= Marcel Sulzberger =

Swiss composer and pianist

Johann Heinrich Samuel "Marcel" Sulzberger (24 December 1876–1941) was a Swiss composer, pianist, and music author.

==Life==
There are few certain dates concerning his life, since Sulzberger himself contributed to keeping some facts unclear (for example, his birth year).

Sulzberger was born in Frankfurt of Swiss parents in 1876, the youngest of five children. In 1900 he studied at the university and conservatory in Zürich, where he was in contact with Othmar Schoeck and Gabriel Fauré. He was recommended to pursue further studies in Paris with Charles Marie Widor and went there in 1906. He returned to Zürich in 1911. Sulzberger was a close friend and great admirer of Ferruccio Busoni, who had emigrated to Switzerland during the World War I. It also seems certain that in 1917 Sulzberger participated - apparently without result - in an event at the Dada gallery in Zürich, in which Hugo Ball and Tristan Tzara among others participated.

==Works==

During his studies, the young francophile Sulzberger was influenced by Claude Debussy's music. He was one of the first Swiss composers who experimented with bitonal and tritonal music, rather than a single tonality. Others also see an echo of Fauré and the style of the Second Viennese School in his music. Sulzberger's compositions were never well regarded by the Swiss critics of the time, since his style of composition was much before its time.

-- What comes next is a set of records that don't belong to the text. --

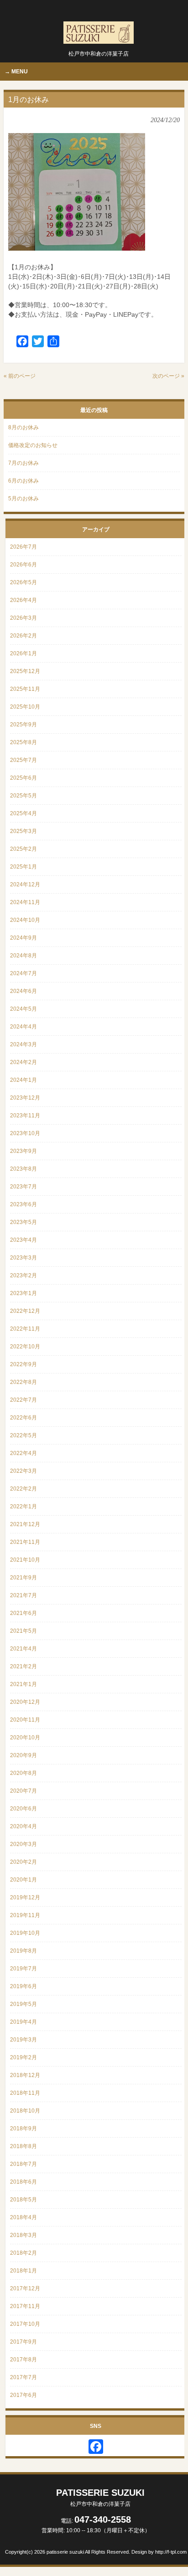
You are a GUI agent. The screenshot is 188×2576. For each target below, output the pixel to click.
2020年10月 (25, 1737)
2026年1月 (23, 653)
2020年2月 (23, 1862)
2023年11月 (25, 1115)
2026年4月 (23, 600)
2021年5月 (23, 1631)
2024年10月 (25, 920)
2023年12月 (25, 1098)
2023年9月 (23, 1151)
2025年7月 (23, 760)
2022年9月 (23, 1364)
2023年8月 (23, 1169)
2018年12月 (25, 2075)
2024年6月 (23, 991)
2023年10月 (25, 1133)
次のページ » (168, 376)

- Lieder für Gesang und Klavier, from there "An die Entfernte"
- Chanson d'été
- Cortège et fête für Klavier (lost)
- Sonate für Violine und Klavier (1919), premiere in Paris (1924)

==Leavings==
- In the Central Library of Zürich, letters from e.g. Hugo Ball, Busoni, Debussy, Ernst von Dohnányi, Joseph Szigeti, Richard Strauss and Felix Weingartner that were left behind by Sulzberger are located.